- _What the task asks_:
Rescale the part of the records that opens with the line containing "Open the pencil edit clip tool" and closes with the line containing "click(384, 389)", reproducing only those lines with the requests included and every coordinate in the answers multiplied by 2 and rounded to whole numbers, halves up. Leave the pictures out of your answer.

_ _ _ _ _

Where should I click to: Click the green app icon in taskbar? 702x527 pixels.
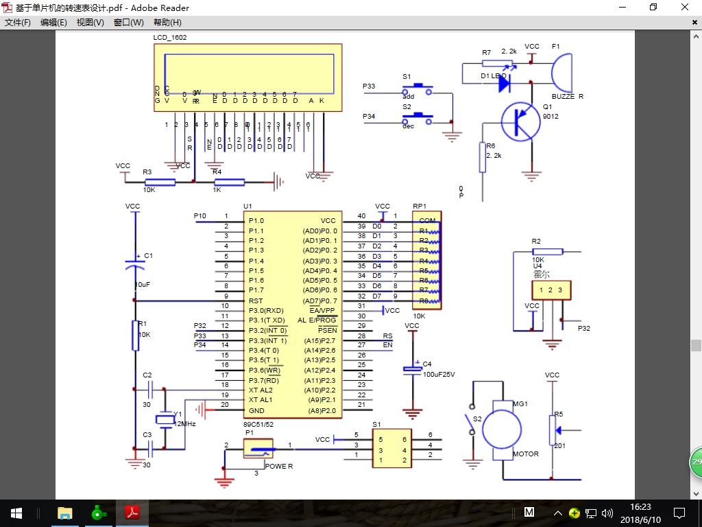pyautogui.click(x=99, y=513)
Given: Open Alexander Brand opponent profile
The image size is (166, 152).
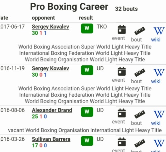Looking at the screenshot, I should coord(52,110).
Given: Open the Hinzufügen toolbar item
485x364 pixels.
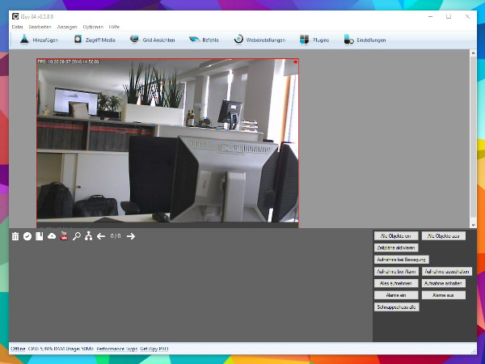Looking at the screenshot, I should tap(42, 40).
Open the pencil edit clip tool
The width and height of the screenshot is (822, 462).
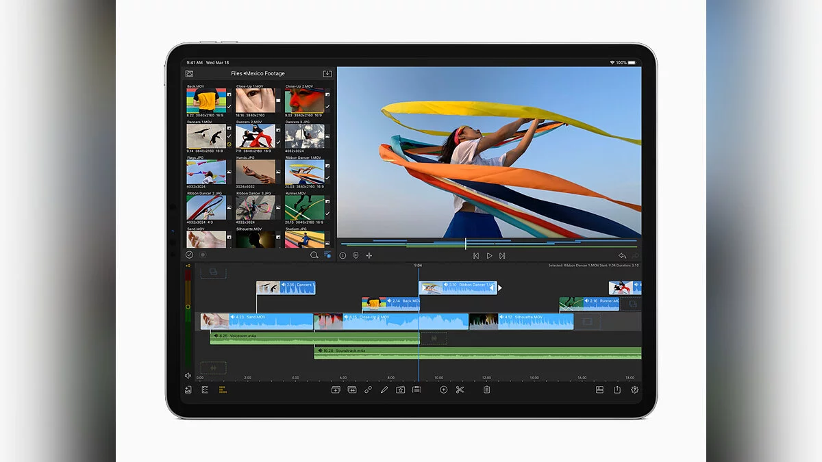click(384, 389)
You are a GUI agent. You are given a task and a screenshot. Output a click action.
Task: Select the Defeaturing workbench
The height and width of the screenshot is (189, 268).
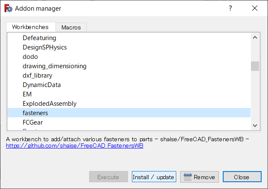point(39,38)
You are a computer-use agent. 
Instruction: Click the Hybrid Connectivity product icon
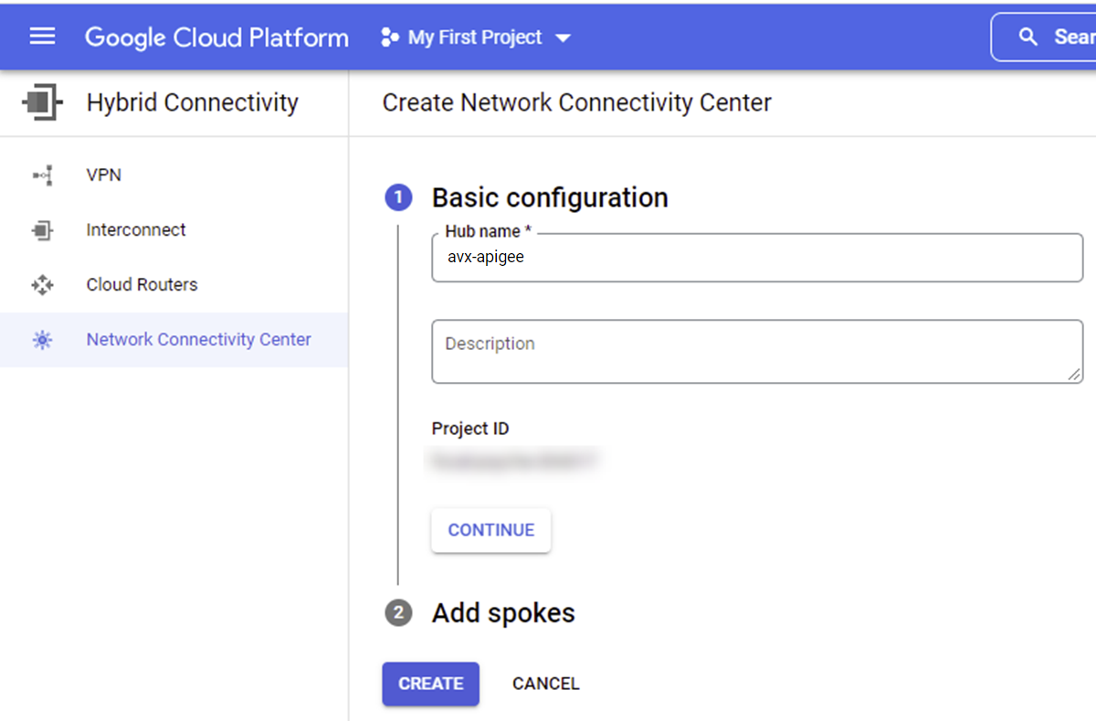click(x=42, y=102)
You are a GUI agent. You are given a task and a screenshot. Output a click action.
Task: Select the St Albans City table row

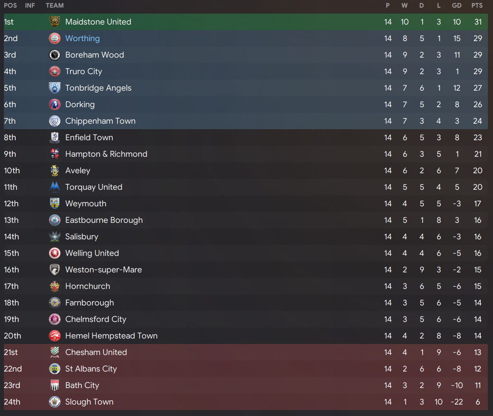pyautogui.click(x=246, y=369)
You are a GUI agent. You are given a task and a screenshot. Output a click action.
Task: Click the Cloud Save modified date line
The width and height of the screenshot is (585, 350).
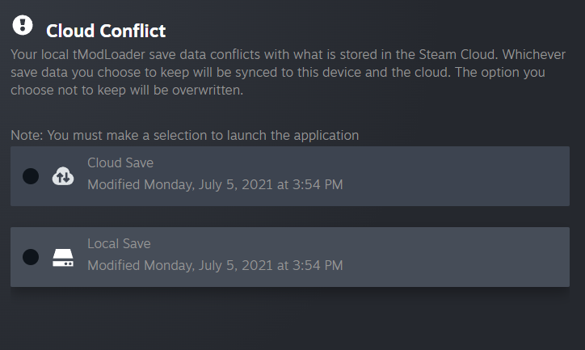coord(215,184)
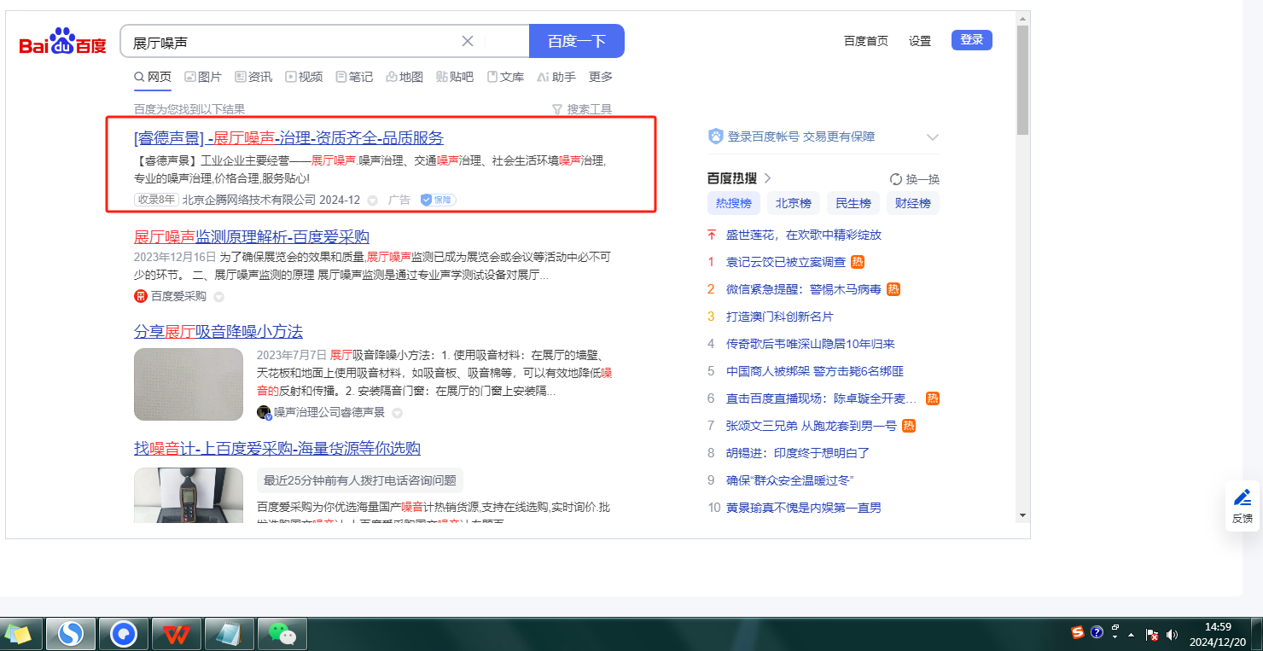Screen dimensions: 1263x651
Task: Expand dropdown arrow beside 百度爱采购 source
Action: click(218, 297)
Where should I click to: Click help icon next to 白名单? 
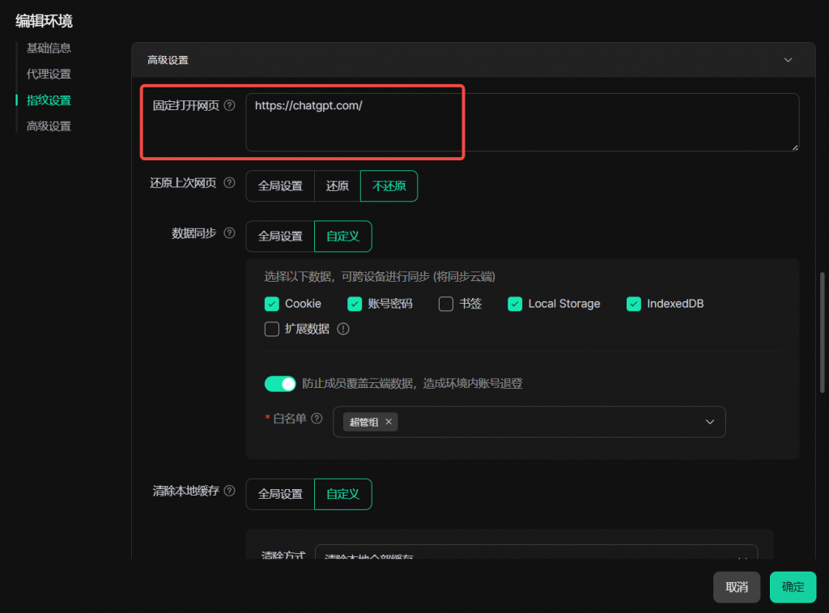click(x=317, y=419)
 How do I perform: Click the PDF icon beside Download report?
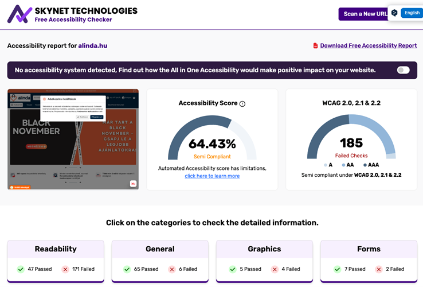315,46
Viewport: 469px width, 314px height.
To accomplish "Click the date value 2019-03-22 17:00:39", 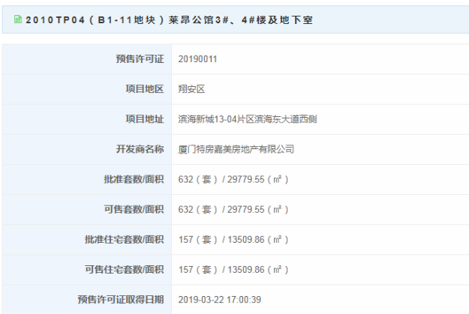I will tap(221, 300).
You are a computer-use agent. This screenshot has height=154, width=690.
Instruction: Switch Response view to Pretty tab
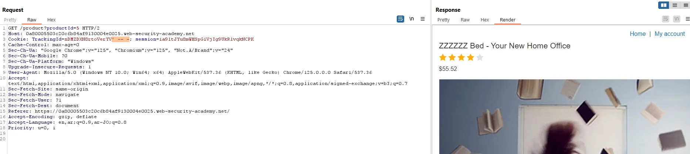pos(443,20)
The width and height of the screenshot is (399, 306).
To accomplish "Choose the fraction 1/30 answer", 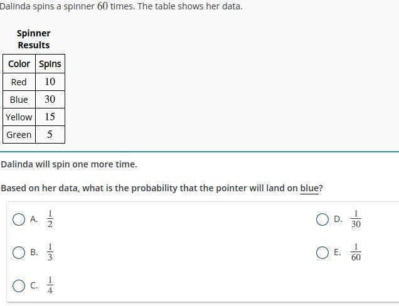I will [x=356, y=219].
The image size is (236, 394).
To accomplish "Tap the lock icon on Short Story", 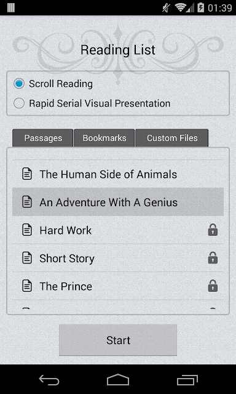I will pos(213,258).
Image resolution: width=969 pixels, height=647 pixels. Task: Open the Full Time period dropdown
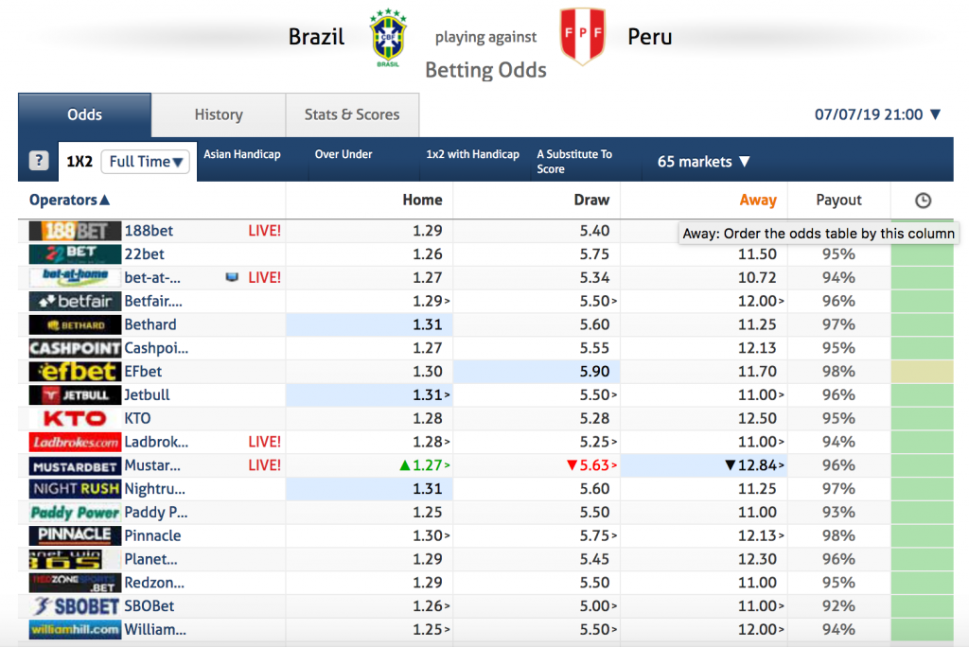(x=145, y=162)
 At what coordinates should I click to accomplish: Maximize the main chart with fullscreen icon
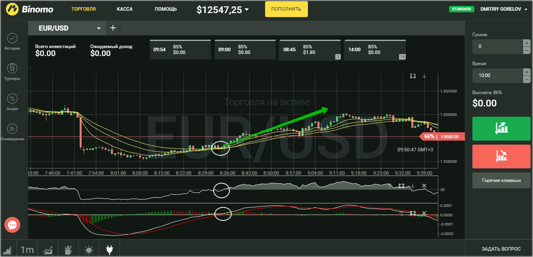tap(413, 76)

_ _ _ _ _

- _Solution to this exercise_:
Open the pencil edit clip tool
The width and height of the screenshot is (822, 462).
click(768, 778)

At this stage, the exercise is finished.